Copy each line below that includes "target".

※ ※ ※

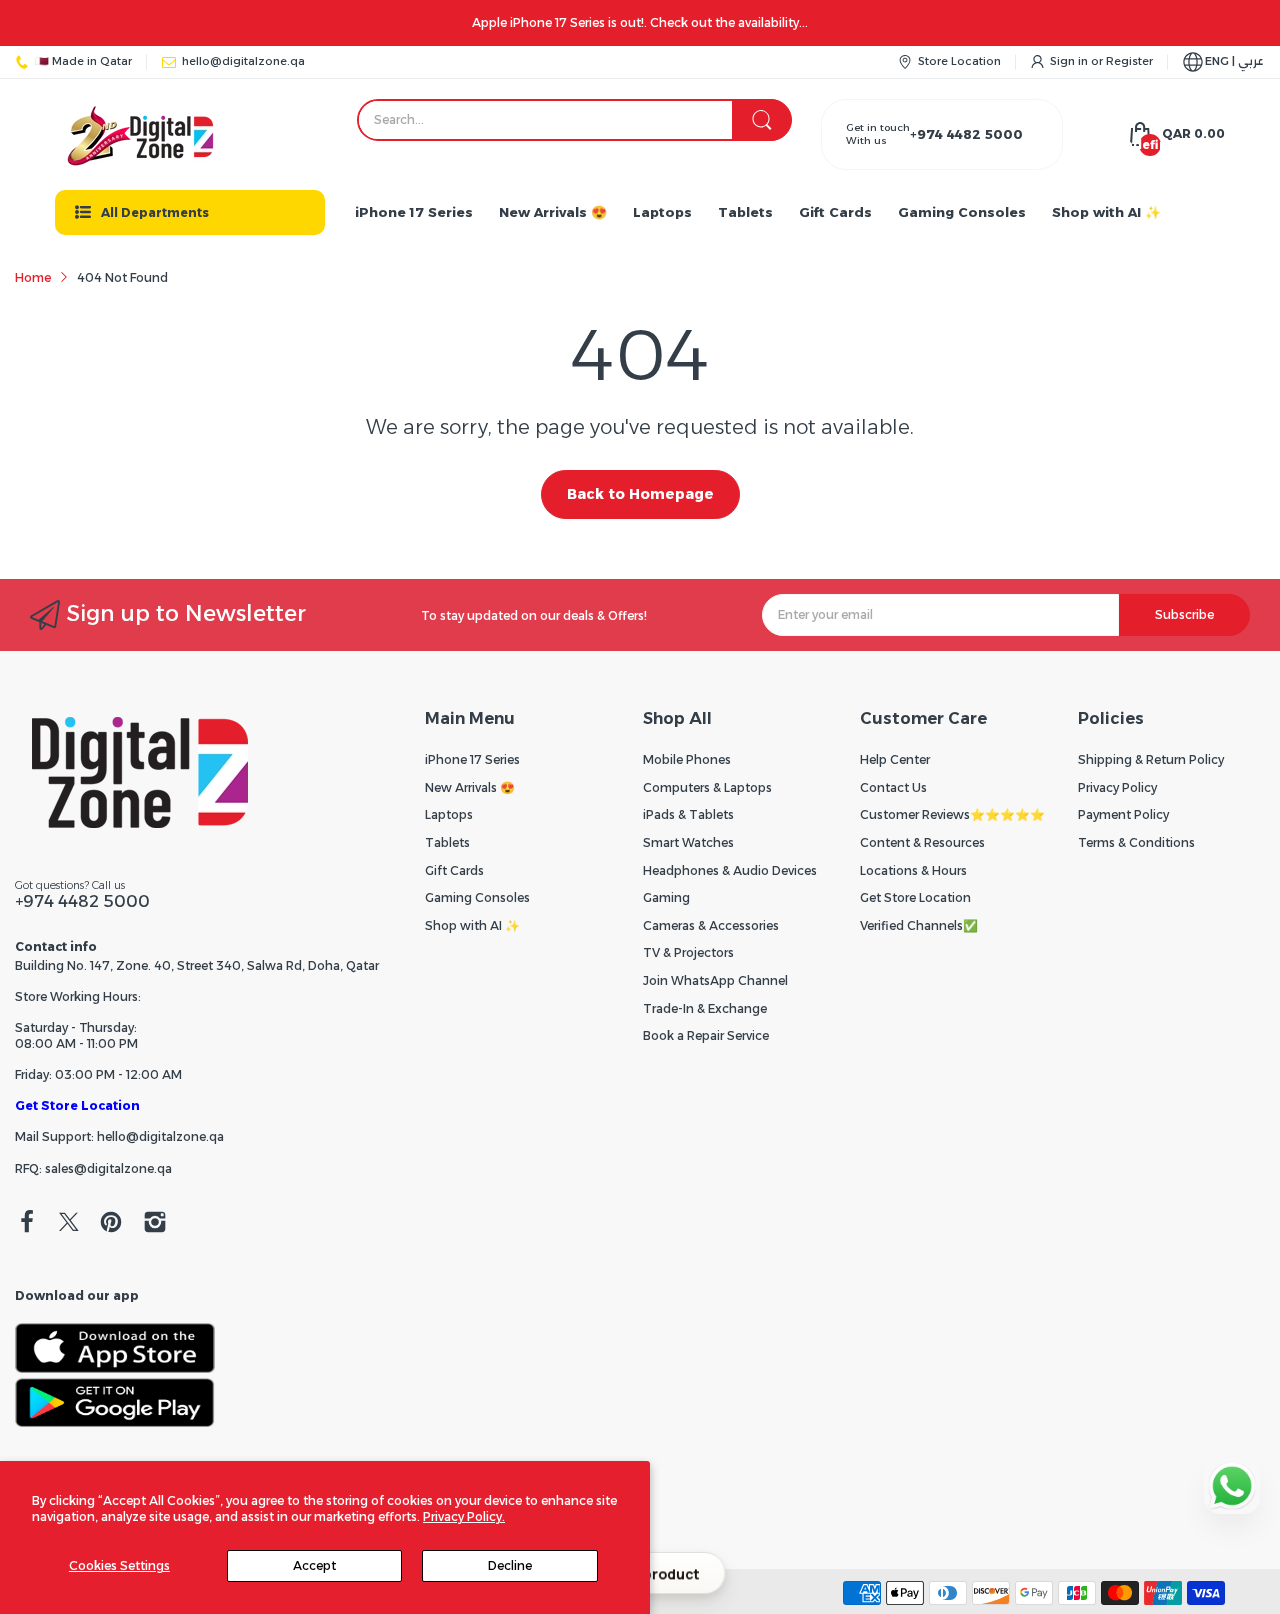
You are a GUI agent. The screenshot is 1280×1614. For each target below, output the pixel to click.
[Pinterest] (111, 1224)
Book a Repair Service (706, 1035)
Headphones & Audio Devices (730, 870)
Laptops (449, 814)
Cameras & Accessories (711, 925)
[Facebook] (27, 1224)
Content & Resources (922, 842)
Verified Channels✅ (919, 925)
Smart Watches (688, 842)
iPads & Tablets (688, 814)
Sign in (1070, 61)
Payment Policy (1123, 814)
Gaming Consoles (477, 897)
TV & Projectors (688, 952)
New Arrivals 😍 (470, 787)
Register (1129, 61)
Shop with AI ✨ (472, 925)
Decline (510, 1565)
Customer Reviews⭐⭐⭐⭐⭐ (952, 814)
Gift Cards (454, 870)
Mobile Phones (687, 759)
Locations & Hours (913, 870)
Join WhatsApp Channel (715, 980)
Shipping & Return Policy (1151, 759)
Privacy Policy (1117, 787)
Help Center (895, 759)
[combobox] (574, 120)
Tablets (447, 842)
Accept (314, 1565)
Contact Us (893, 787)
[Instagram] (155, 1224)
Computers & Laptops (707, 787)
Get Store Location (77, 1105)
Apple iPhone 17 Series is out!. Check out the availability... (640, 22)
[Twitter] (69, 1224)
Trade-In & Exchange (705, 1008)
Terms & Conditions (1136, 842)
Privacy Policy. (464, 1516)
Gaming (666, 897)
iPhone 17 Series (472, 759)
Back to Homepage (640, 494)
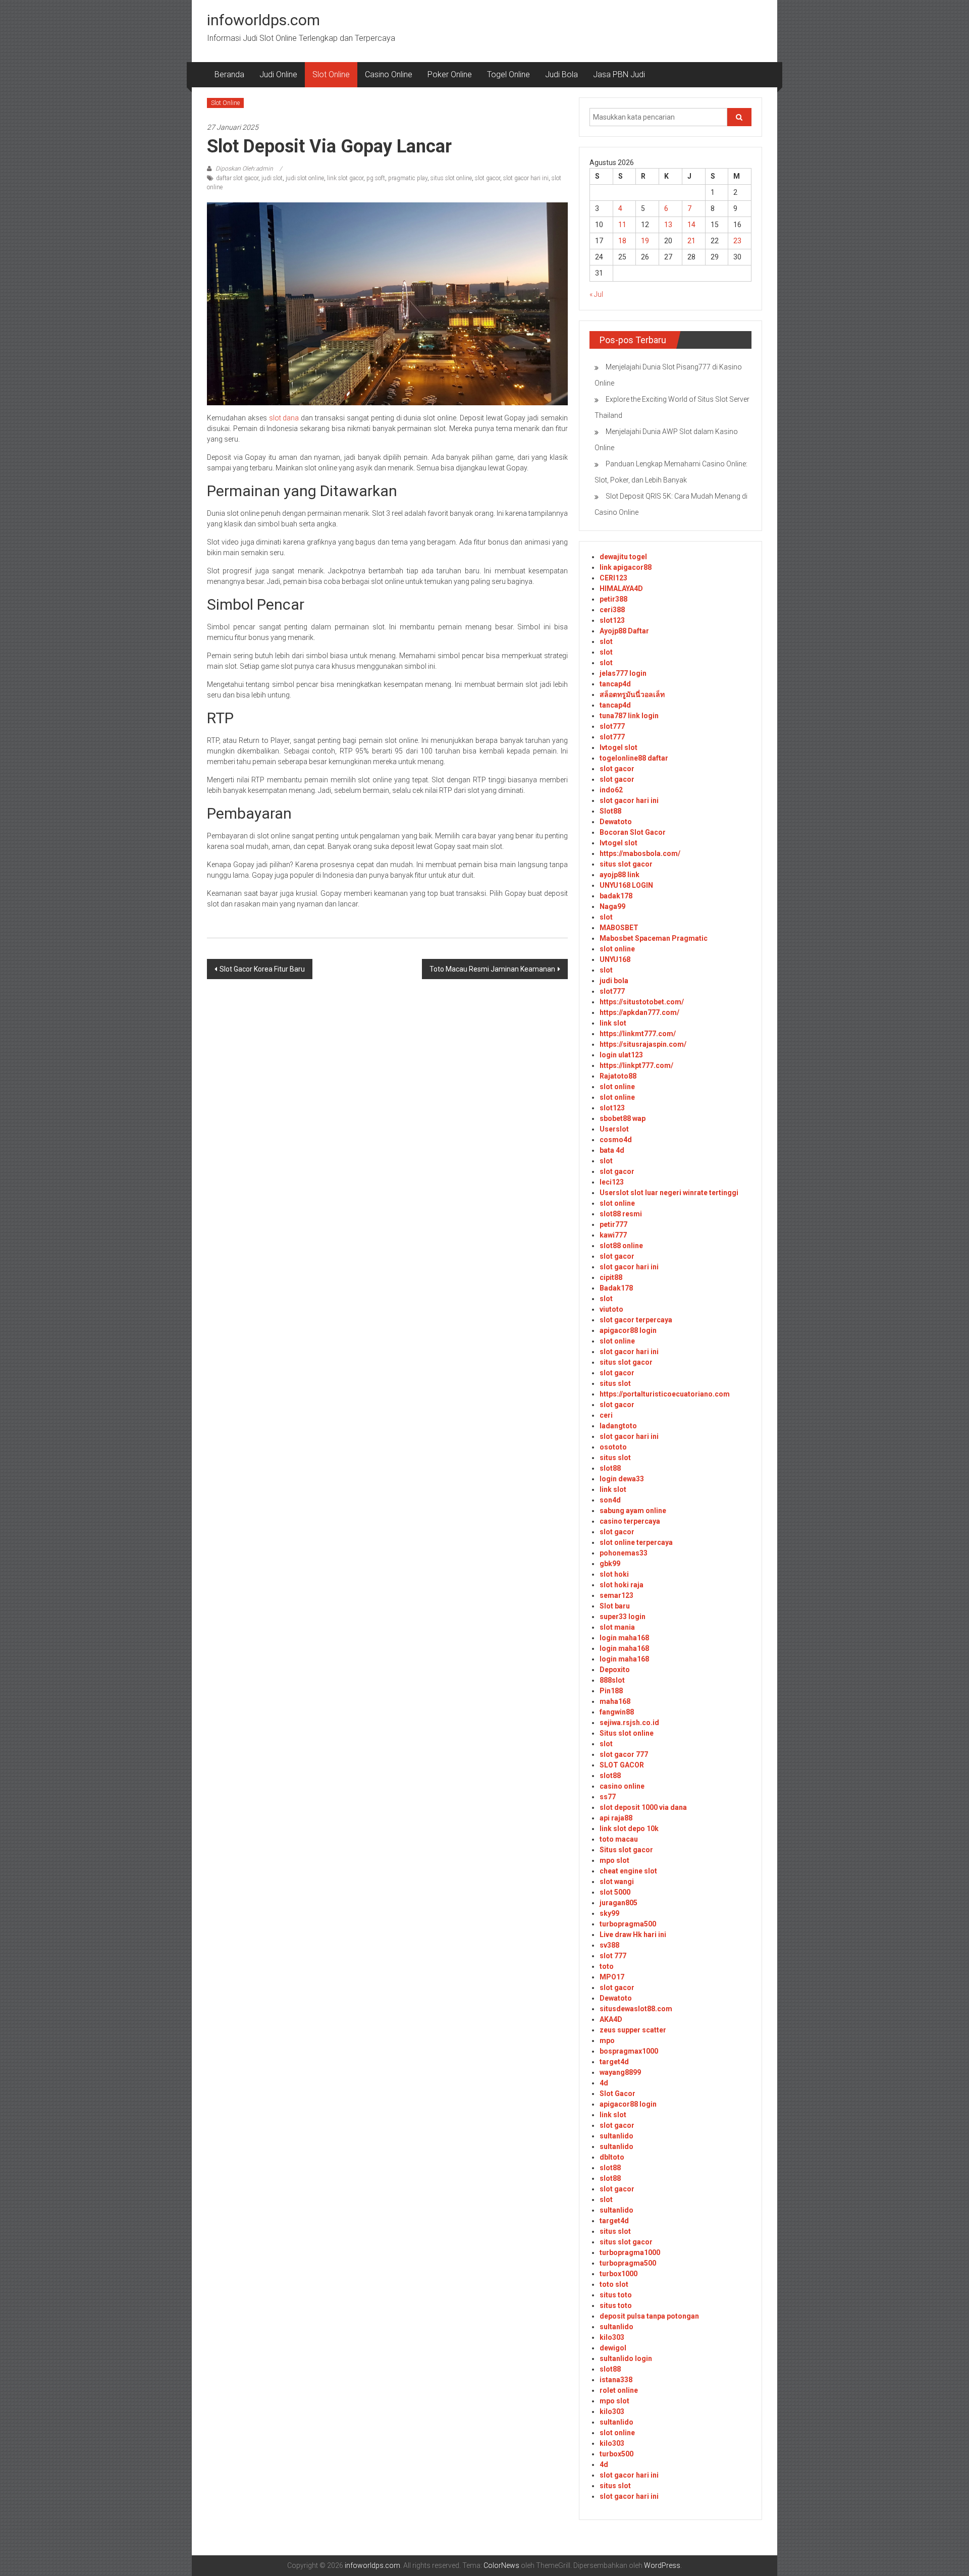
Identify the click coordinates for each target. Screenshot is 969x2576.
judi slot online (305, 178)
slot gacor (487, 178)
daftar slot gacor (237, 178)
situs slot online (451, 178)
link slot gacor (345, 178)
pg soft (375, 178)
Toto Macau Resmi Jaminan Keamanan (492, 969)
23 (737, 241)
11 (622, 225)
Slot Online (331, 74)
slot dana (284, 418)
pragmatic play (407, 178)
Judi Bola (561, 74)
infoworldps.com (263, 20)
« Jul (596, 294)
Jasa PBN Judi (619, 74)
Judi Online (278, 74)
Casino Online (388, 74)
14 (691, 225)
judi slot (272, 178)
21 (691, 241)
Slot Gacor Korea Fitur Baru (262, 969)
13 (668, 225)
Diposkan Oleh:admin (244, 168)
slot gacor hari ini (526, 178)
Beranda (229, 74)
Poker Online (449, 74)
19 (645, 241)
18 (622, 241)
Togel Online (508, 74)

※ ※ ※

▶ **Output of the task**
You are a GUI agent. The screenshot is 1280×1614. For each target below, output the pixel to click.
Identify the click coordinates for each target. Screenshot is 969x2576.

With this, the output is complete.